#### Exercise brief
Reproduce word for word every line from the one containing "Where should I click to: Click the" to the final line of the data below; omit the pictures.

(Stored entries)
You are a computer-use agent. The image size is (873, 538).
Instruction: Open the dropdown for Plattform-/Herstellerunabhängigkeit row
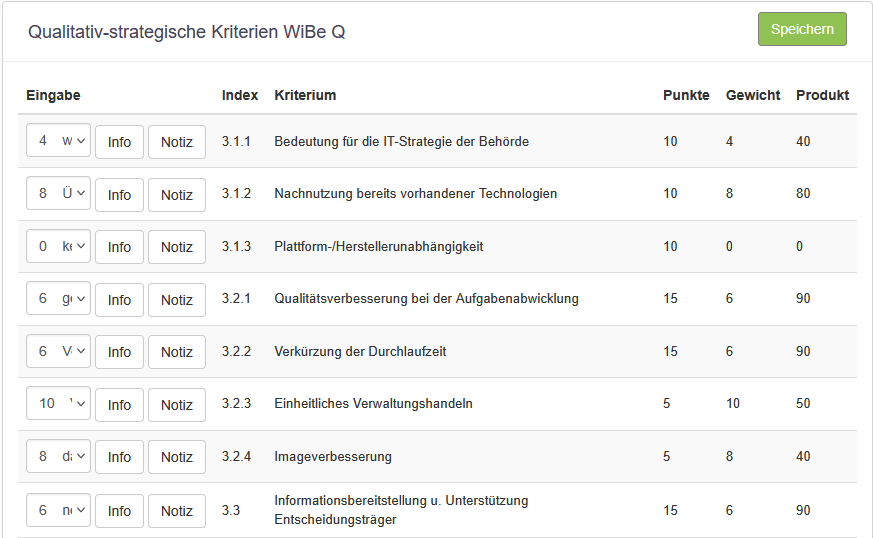coord(58,246)
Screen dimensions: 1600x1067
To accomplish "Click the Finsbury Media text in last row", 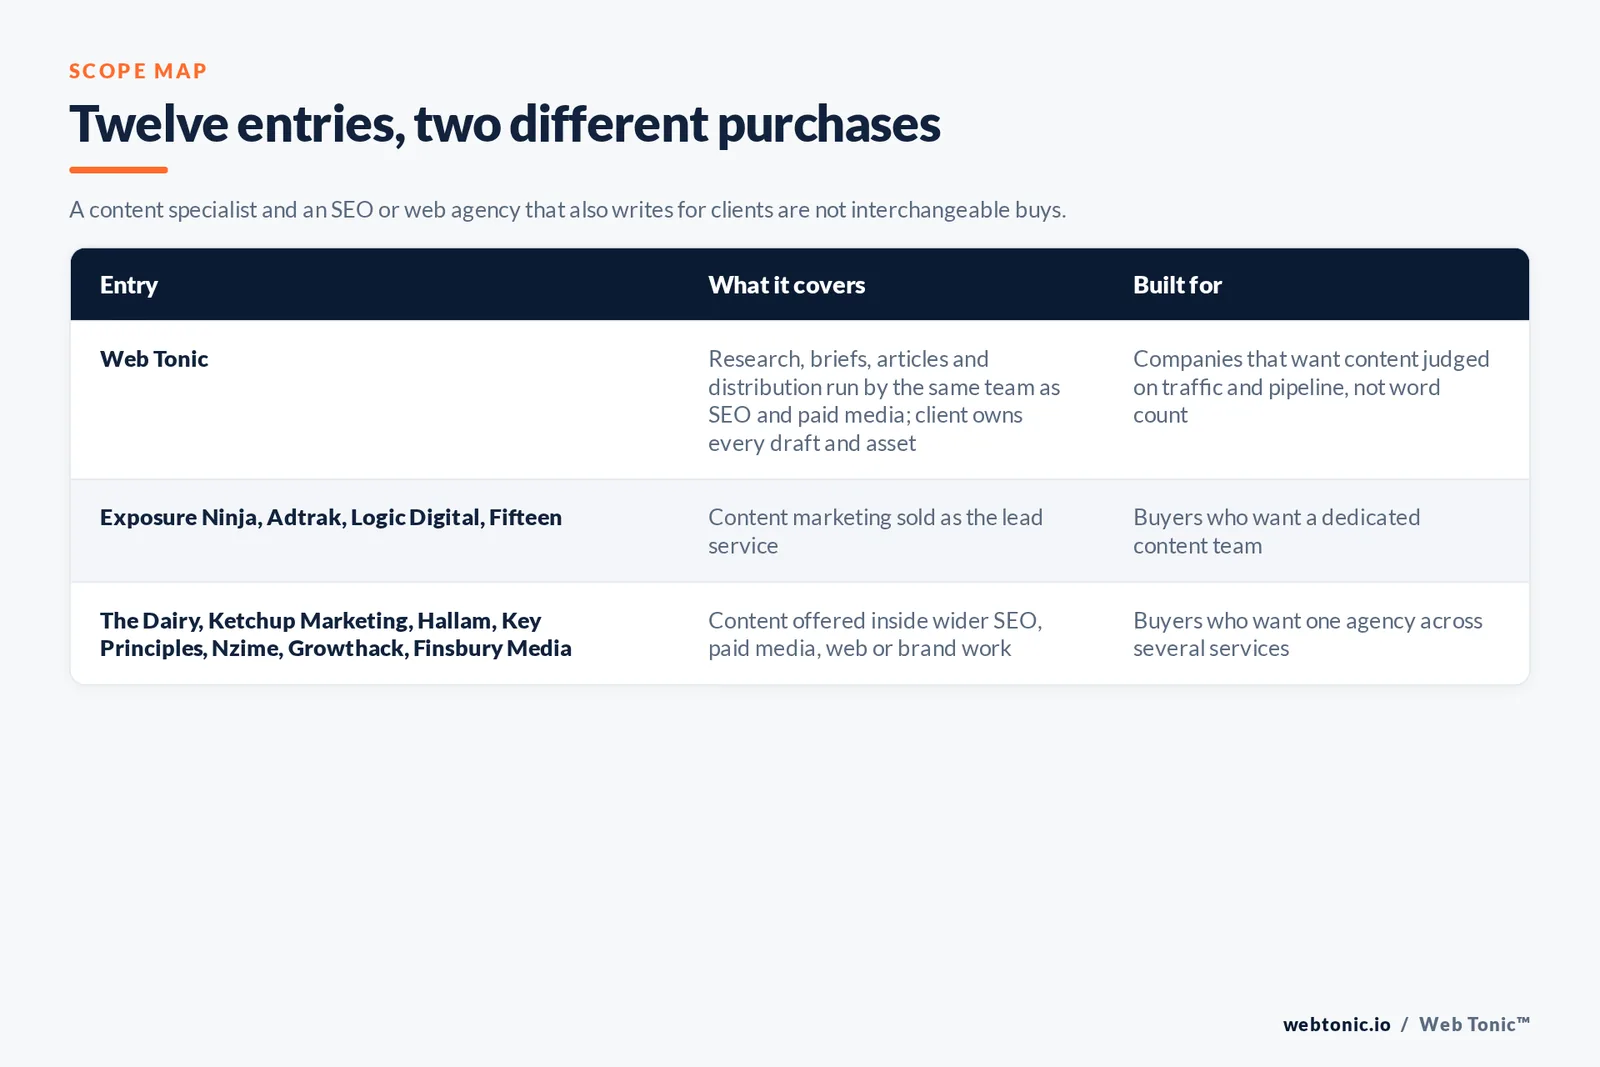I will (x=492, y=648).
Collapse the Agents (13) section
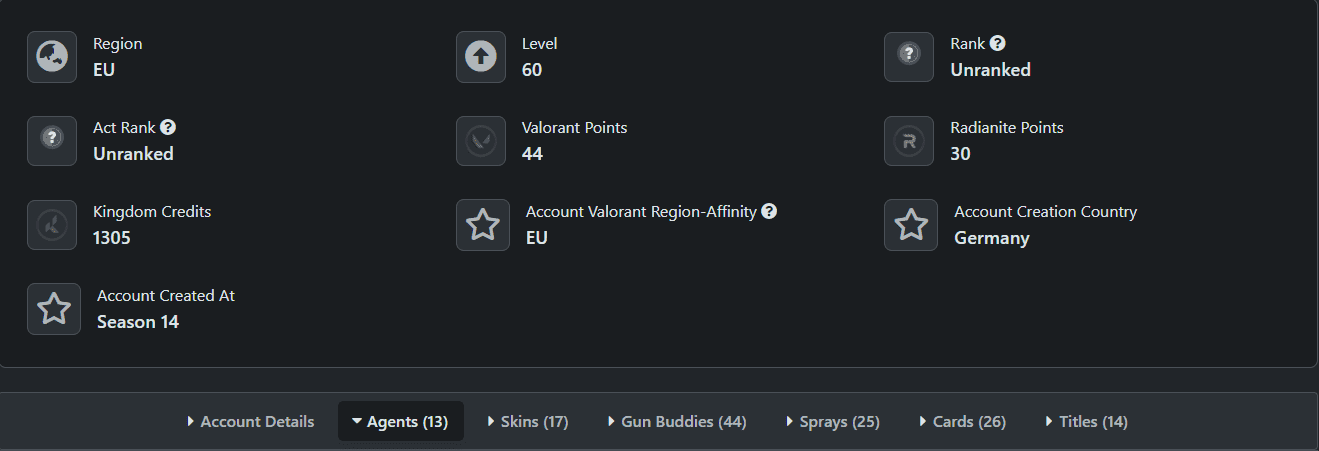The height and width of the screenshot is (451, 1319). click(400, 422)
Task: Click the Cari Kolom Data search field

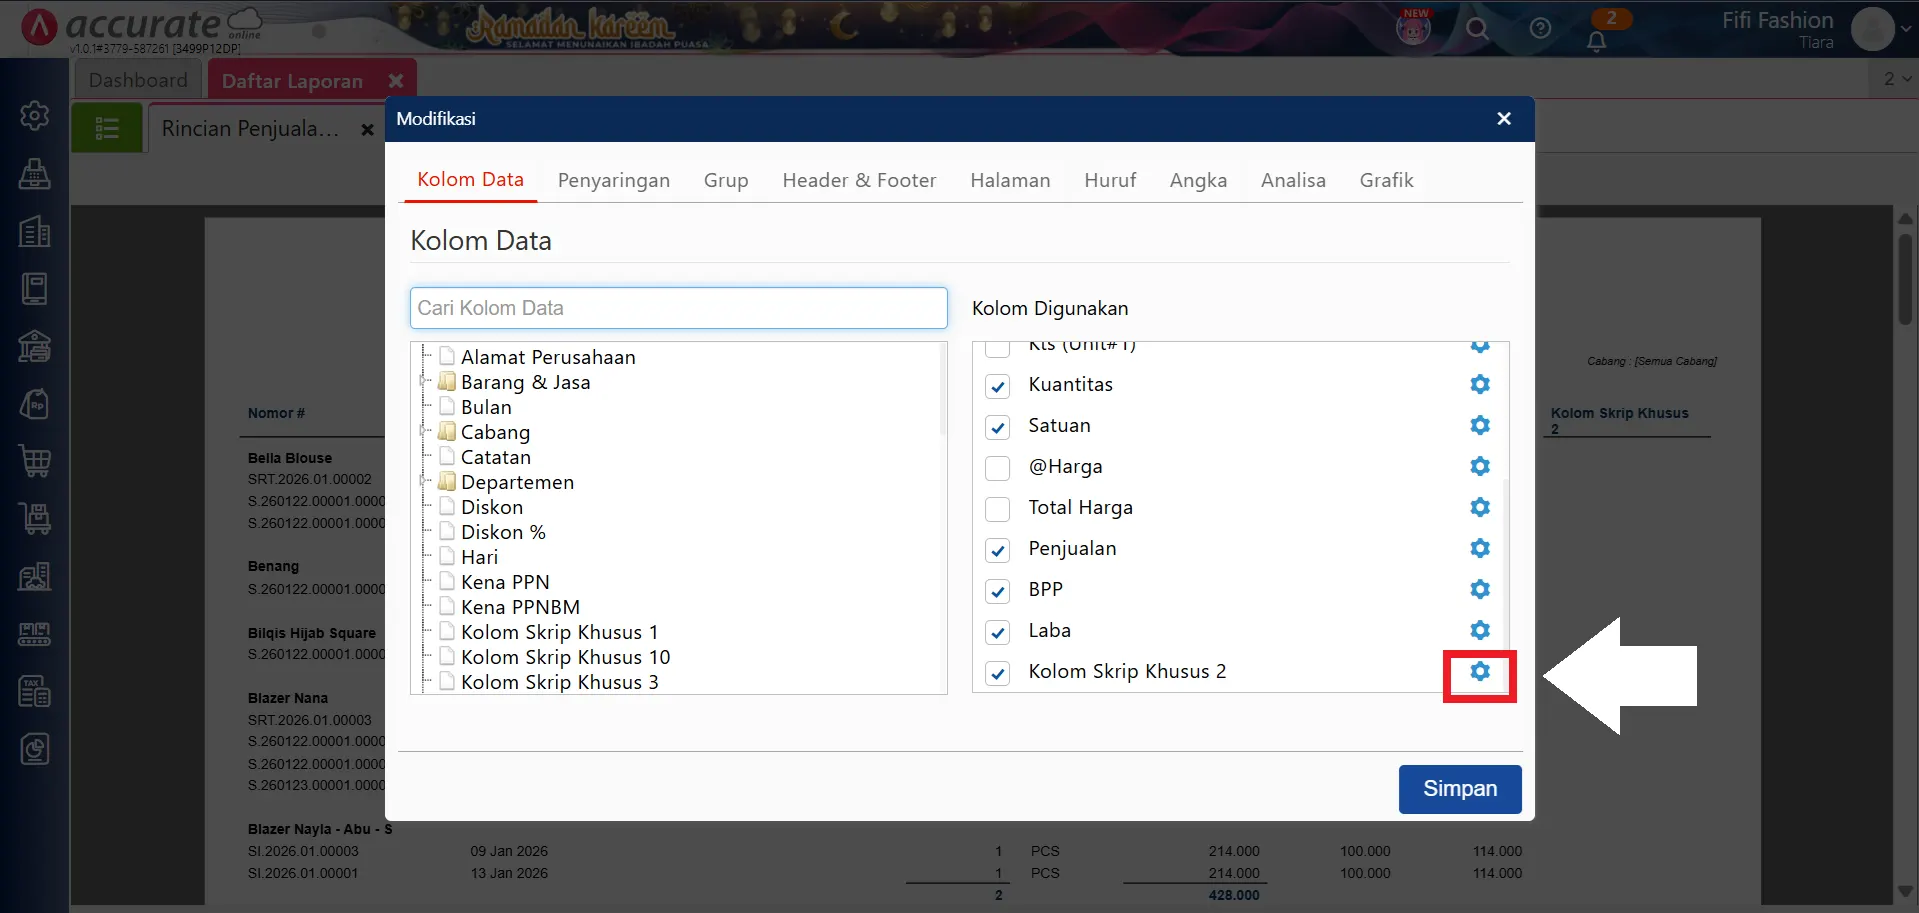Action: point(678,308)
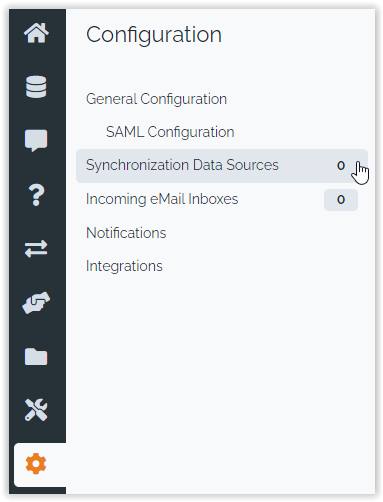
Task: Open the folder sidebar icon
Action: pos(36,356)
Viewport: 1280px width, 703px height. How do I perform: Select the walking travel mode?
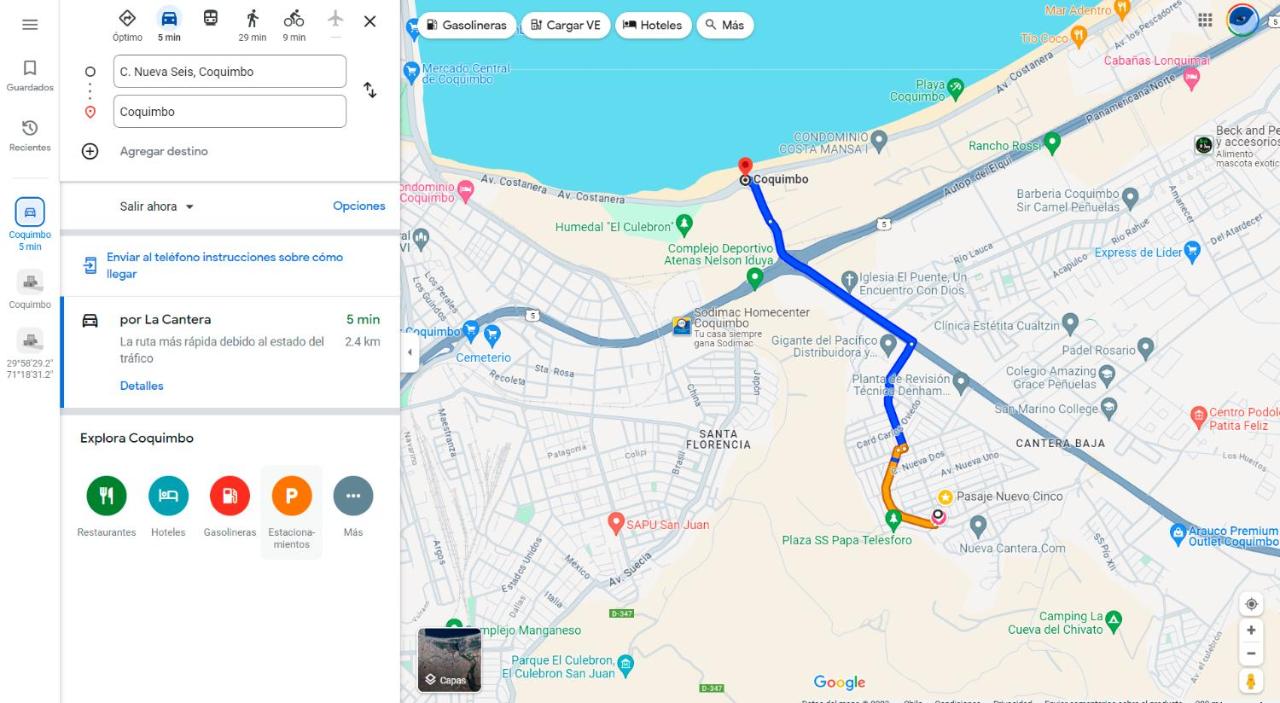[252, 25]
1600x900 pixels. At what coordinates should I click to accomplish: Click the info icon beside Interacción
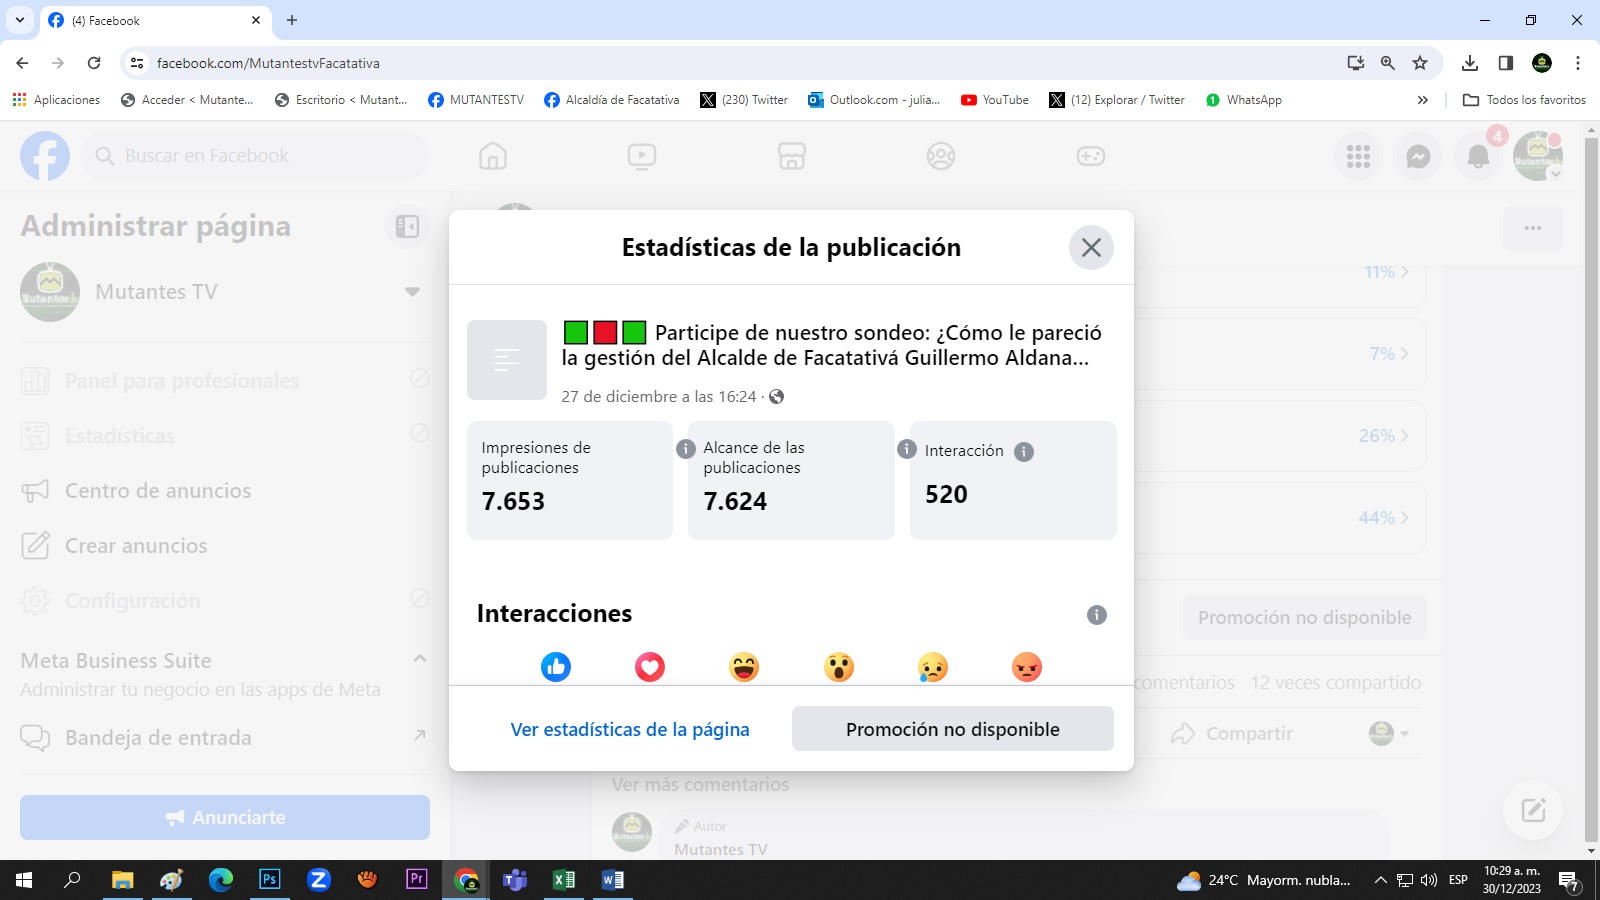[x=1024, y=452]
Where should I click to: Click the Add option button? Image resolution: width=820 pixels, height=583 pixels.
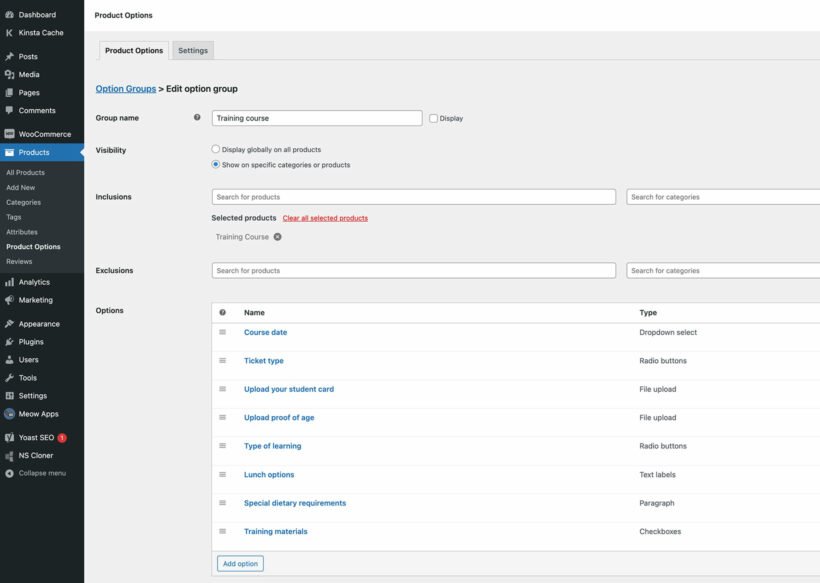(x=239, y=563)
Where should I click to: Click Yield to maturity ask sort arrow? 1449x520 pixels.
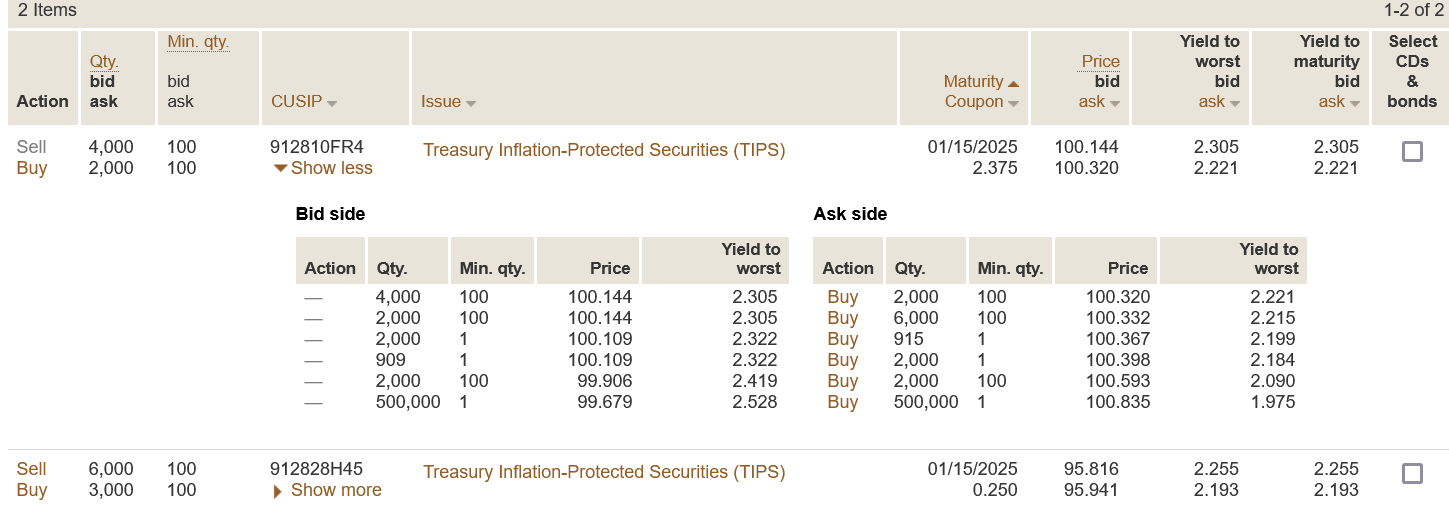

#### Exercise output
Where should I click to: Click the Add option button? Image resolution: width=820 pixels, height=583 pixels.
(x=239, y=563)
Where should I click to: Click Yield to maturity ask sort arrow? 1449x520 pixels.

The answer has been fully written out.